Reducing the craft of reducing

Today, I went for a haircut after work. The barber who I usually saw wasn't there, it was another younger looking fella.

He was cutting another guy's hair, probably in his twenties. As I waited, there was one part of the conversation I overheard. They were talking about who should be giving the advice on how the cut should be styled.

The barber, who was also pretty young, twenties or early thirties I suppose, said that he doesn't really give suggestions to customers on how the cut should go. His reason was that the customer is the one who has lived with their hair their entire life, who is he (a barber) to give an opinion on how it should be styled? Granted he said, most of his clients were teenagers (tiktok was mentioned) who would bring him photos or videos on the style they desired.

The customer, didn't seem to agree fully. He's not sure if he has that strong of an idea on what a good hairstyle would look like, and doesn't mind if the barber gives an opinion on what might look good. The conversation then drifted to some other topics, and I'm not sure whether the hairstyle he got that day was what he wanted or what the barber decided to give...

Later, the young-ish barber went on to cut another (older) customer's hair, while I waited a little longer. My usual (older, more experienced-ish) barber showed up and I was kinda glad I was later in the queue, haha.

This other barber, is the second of which had pointed out a bulge in my head (the first one I still go to sometimes), and who had told me that they would avoid cutting that area too thinly. Having gone through dozens of barbers in my lifetime, I usually just give simple instructions like shave the sides with number X, scissors on top, with varying degrees of outcomes.

The two that noted the bulge though, I kinda feel are the better ones, as they know how to adapt the cut and style to the shape of my head. Honestly, it's hard for me to describe the haircut I'd like with any specificity, because I'm not versed in the terminology or whatever.

Not sure why, but I feel like this regular barber of mine checked in with me a lot more often than usual on how the cut is looking, in between tool changes. Is it because the younger barber right next to us was influencing things? Or is it just me being more sensitive today, about how the young generation is going with customization?


This post on crafting I've wanted to write for a while. There are probably many ways to define what a 'craft' is. Today, I focus on crafts where the reductive part is more important than the generative part.

So things like haircuts, carving wood, perhaps even software design done in my way :P

As the marginal cost of producing something, in both time and perhaps monetary terms, drops to zero. When 'skills' that used to take years or careers to master can be replicated so easily nowadays. What is it that will remain?

I want to say nothing, because 'nothing' is probably the part that gets overlooked.

An important part of design, is in the blank spaces. I think of posters where simplicity rather than clutter helps get the essential messages across. Or websites like the one you're looking at now with minimal distractions keeps the content centre of mind.

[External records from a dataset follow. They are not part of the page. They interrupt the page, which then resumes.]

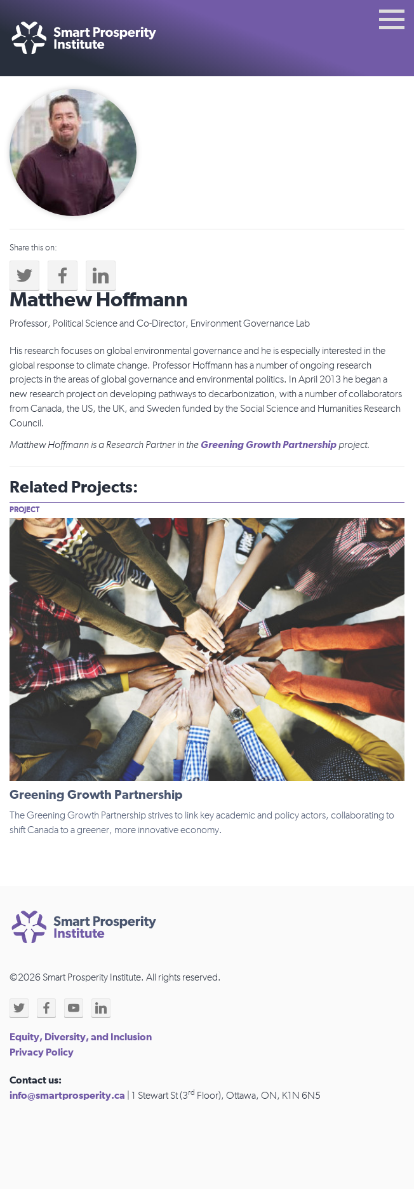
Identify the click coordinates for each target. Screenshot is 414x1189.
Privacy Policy (42, 1052)
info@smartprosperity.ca (67, 1095)
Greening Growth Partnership (269, 445)
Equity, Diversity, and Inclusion (81, 1037)
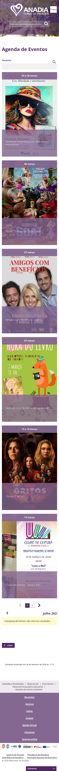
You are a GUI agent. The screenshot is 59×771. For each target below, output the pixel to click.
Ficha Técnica (47, 683)
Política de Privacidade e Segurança (28, 686)
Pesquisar (6, 60)
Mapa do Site (33, 683)
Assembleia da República (13, 757)
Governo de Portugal (15, 755)
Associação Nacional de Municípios (42, 757)
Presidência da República (38, 755)
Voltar (10, 645)
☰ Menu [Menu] (53, 9)
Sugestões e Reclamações (13, 683)
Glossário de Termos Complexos (28, 689)
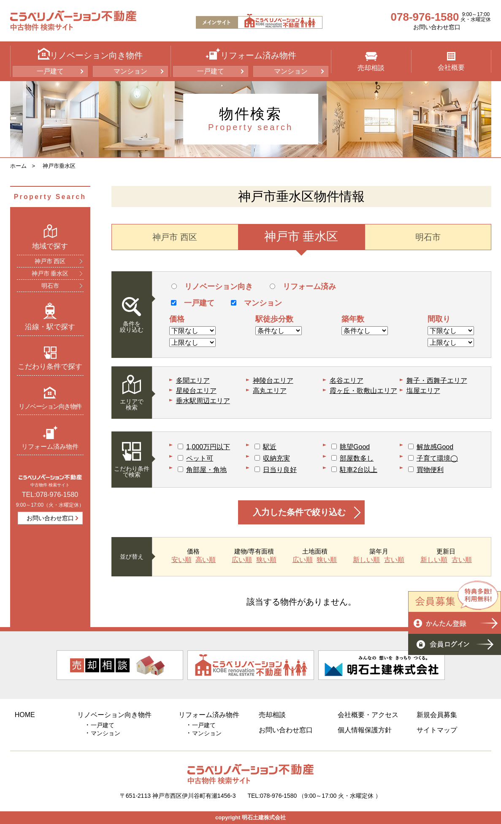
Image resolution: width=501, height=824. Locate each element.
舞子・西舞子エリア (436, 380)
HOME (25, 714)
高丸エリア (270, 390)
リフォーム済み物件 (50, 438)
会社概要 (451, 61)
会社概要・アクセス (368, 714)
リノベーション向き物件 (50, 397)
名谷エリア (346, 380)
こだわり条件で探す (50, 358)
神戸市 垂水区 (50, 273)
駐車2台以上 (358, 469)
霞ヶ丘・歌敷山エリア (363, 390)
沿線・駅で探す (50, 316)
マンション (130, 71)
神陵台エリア (273, 380)
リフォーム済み (303, 286)
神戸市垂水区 (59, 166)
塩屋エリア (423, 390)
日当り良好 (280, 469)
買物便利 (430, 469)
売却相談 (371, 61)
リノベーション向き (212, 286)
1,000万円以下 (208, 446)
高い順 (205, 560)
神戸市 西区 (50, 261)
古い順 (394, 560)
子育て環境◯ (437, 458)
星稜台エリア (196, 390)
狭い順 (266, 560)
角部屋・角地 (206, 469)
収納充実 (276, 458)
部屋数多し (357, 458)
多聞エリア (193, 380)
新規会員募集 (437, 714)
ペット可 (199, 458)
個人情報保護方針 (365, 730)
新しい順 (366, 560)
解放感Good (435, 446)
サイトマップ (437, 730)
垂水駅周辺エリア (203, 400)
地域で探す (50, 237)
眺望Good (355, 446)
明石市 (50, 286)
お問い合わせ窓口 (436, 27)
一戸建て (50, 71)
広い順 (242, 560)
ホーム (18, 166)
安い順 (181, 560)
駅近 (269, 446)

Nothing is hard to copy right?

More and more so, I am starting to value aesthetics, based not on what is present, but what is purposefully absent. What is new and fresh tends to be beautiful, but you need disciplined effort to keep it that way. Maintenance, is something I can do gladly for things that adhere to its original intent and beauty, or something I do begrudgingly for 'professional' work.

Sad to say, the things I reluct on seem to be growing, which I guess makes me appreciate the precious bubbles that still exist here and there.


The start of the year has been hard to swallow for me.

The scientist in me had mixed feelings attended a climate and cryosphere conference that basically boils down to - reduce carbon emissions to avoid the worst case scenario of climate change and sea level rise. I painfully watched ex-colleagues, some of whom I had admired once, continue on their duty of using science to reduce uncertainties, even if the main uncertainties can be reduced by extra data or model ensembles - it is humanity's efforts that truly matters.

The 'engineer' in me attended our company's annual gathering two weeks later, the vibe of which was taken over by the other meaning vibe is now connotated with. That, and the layers of abstraction upon abstraction that some colleagues are advocating so much for, that makes sense I guess if you're incentivized to work on it, but now feels like complexity and over-engineering to me.

My intuition tells me, that sure specifications are important, but what does it all distill down to?

As I sat down to write my self review last week, I felt a tinge of despair, knowing that my past year has been a great one as I connected with my Pacific neighbours and did a lot of meaningful work. Whereas this year, almost three months in, it feels like the tailwinds have turned into gusts, directionless, a hindrance even.

The way to hone my craft has to be less outward facing now. I will need to empty what was filled, rather than filling it with noisy echoes, the effort shall go into preserving my mindspace with tranquility. Or burn it all as I once said.

Someone else will fill the void. Just as I craft for it.